- [Data records]:
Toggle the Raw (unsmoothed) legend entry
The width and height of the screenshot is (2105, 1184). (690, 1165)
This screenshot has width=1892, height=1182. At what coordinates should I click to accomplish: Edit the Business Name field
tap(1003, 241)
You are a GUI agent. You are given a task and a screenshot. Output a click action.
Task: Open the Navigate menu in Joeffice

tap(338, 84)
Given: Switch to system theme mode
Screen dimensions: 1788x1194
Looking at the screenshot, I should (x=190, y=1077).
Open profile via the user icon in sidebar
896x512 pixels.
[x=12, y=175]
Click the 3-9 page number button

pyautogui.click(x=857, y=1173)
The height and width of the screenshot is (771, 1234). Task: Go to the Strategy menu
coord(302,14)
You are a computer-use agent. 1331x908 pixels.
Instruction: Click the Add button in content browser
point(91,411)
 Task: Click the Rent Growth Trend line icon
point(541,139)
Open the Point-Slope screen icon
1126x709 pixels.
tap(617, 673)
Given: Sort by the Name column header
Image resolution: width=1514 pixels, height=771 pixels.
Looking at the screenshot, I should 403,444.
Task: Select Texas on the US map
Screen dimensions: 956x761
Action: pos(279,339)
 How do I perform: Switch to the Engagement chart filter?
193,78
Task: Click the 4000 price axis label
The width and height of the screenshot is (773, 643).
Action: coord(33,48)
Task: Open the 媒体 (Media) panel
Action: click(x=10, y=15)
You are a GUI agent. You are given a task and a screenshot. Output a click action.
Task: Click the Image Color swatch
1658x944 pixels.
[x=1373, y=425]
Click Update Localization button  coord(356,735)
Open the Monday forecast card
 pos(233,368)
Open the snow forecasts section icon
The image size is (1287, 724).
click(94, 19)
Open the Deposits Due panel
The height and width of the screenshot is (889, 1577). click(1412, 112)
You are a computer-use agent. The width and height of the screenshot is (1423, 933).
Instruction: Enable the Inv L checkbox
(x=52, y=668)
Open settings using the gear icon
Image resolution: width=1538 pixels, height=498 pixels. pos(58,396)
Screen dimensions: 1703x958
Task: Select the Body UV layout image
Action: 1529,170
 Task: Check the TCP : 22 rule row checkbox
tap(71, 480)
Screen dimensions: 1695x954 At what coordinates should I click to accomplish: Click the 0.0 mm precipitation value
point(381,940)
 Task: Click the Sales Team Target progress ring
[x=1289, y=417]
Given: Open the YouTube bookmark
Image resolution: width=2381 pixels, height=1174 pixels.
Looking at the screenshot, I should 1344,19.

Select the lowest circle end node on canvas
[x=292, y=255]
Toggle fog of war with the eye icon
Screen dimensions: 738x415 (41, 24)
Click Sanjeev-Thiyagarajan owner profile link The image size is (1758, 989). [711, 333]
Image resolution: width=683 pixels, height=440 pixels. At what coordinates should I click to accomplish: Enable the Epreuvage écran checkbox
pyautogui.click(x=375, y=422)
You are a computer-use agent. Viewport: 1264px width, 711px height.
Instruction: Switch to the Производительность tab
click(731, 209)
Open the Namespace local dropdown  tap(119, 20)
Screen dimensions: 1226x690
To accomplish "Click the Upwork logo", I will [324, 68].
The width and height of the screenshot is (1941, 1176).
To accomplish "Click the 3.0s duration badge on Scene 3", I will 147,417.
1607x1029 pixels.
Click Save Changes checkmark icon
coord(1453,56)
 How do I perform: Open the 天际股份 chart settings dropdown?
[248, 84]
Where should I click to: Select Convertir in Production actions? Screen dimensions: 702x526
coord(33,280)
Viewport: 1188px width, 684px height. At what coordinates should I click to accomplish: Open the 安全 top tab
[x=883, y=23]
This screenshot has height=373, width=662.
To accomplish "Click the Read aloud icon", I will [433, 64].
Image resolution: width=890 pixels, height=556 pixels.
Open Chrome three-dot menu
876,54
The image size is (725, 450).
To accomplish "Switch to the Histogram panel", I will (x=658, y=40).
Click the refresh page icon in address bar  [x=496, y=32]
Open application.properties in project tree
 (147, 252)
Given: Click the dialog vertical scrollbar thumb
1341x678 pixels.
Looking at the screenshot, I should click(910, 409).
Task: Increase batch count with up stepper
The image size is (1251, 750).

- [What is needed]: Write the data out again. Match it word for word.

- [Result for this task]:
Toggle the Raw (unsmoothed) legend entry
The width and height of the screenshot is (2105, 1184). (690, 1165)
This screenshot has width=1892, height=1182. At what coordinates should I click to accomplish: Edit the Business Name field
tap(1003, 241)
You are a GUI agent. You are given a task and a screenshot. Output a click action.
Task: Open the Navigate menu in Joeffice

tap(338, 84)
Given: Switch to system theme mode
Screen dimensions: 1788x1194
Looking at the screenshot, I should (x=190, y=1077).
Open profile via the user icon in sidebar
896x512 pixels.
[x=12, y=175]
Click the 3-9 page number button

pyautogui.click(x=857, y=1173)
The height and width of the screenshot is (771, 1234). Task: Go to the Strategy menu
coord(302,14)
You are a computer-use agent. 1331x908 pixels.
Instruction: Click the Add button in content browser
point(91,411)
 Task: Click the Rent Growth Trend line icon
point(541,139)
Open the Point-Slope screen icon
1126x709 pixels.
tap(617, 673)
Given: Sort by the Name column header
Image resolution: width=1514 pixels, height=771 pixels.
Looking at the screenshot, I should 403,444.
Task: Select Texas on the US map
Screen dimensions: 956x761
Action: pos(279,339)
 How do I perform: Switch to the Engagement chart filter?
193,78
Task: Click the 4000 price axis label
The width and height of the screenshot is (773, 643).
Action: coord(33,48)
Task: Open the 媒体 (Media) panel
Action: click(x=10, y=15)
You are a GUI agent. You are given a task and a screenshot. Output a click action.
Task: Click the Image Color swatch
1658x944 pixels.
[x=1373, y=425]
Click Update Localization button  coord(356,735)
Open the Monday forecast card
 pos(233,368)
Open the snow forecasts section icon
The image size is (1287, 724).
click(94, 19)
Open the Deposits Due panel
The height and width of the screenshot is (889, 1577). click(1412, 112)
You are a computer-use agent. The width and height of the screenshot is (1423, 933).
Instruction: Enable the Inv L checkbox
(x=52, y=668)
Open settings using the gear icon
Image resolution: width=1538 pixels, height=498 pixels. pos(58,396)
Screen dimensions: 1703x958
Task: Select the Body UV layout image
Action: 1529,170
 Task: Check the TCP : 22 rule row checkbox
tap(71, 480)
Screen dimensions: 1695x954 At what coordinates should I click to accomplish: Click the 0.0 mm precipitation value
point(381,940)
 Task: Click the Sales Team Target progress ring
[x=1289, y=417]
Given: Open the YouTube bookmark
Image resolution: width=2381 pixels, height=1174 pixels.
Looking at the screenshot, I should 1344,19.

Select the lowest circle end node on canvas
[x=292, y=255]
Toggle fog of war with the eye icon
Screen dimensions: 738x415 (41, 24)
Click Sanjeev-Thiyagarajan owner profile link The image size is (1758, 989). [711, 333]
Image resolution: width=683 pixels, height=440 pixels. At what coordinates should I click to accomplish: Enable the Epreuvage écran checkbox
pyautogui.click(x=375, y=422)
You are a computer-use agent. Viewport: 1264px width, 711px height.
Instruction: Switch to the Производительность tab
click(731, 209)
Open the Namespace local dropdown  tap(119, 20)
Screen dimensions: 1226x690
To accomplish "Click the Upwork logo", I will [324, 68].
The width and height of the screenshot is (1941, 1176).
To accomplish "Click the 3.0s duration badge on Scene 3", I will 147,417.
1607x1029 pixels.
Click Save Changes checkmark icon
coord(1453,56)
 How do I perform: Open the 天际股份 chart settings dropdown?
[248, 84]
Where should I click to: Select Convertir in Production actions? Screen dimensions: 702x526
coord(33,280)
Viewport: 1188px width, 684px height. At what coordinates should I click to accomplish: Open the 安全 top tab
[x=883, y=23]
This screenshot has height=373, width=662.
To accomplish "Click the Read aloud icon", I will [433, 64].
Image resolution: width=890 pixels, height=556 pixels.
Open Chrome three-dot menu
876,54
The image size is (725, 450).
To accomplish "Switch to the Histogram panel", I will (x=658, y=40).
Click the refresh page icon in address bar  [x=496, y=32]
Open application.properties in project tree
 (147, 252)
Given: Click the dialog vertical scrollbar thumb
1341x678 pixels.
Looking at the screenshot, I should click(910, 409).
Task: Increase batch count with up stepper
The image size is (1251, 750).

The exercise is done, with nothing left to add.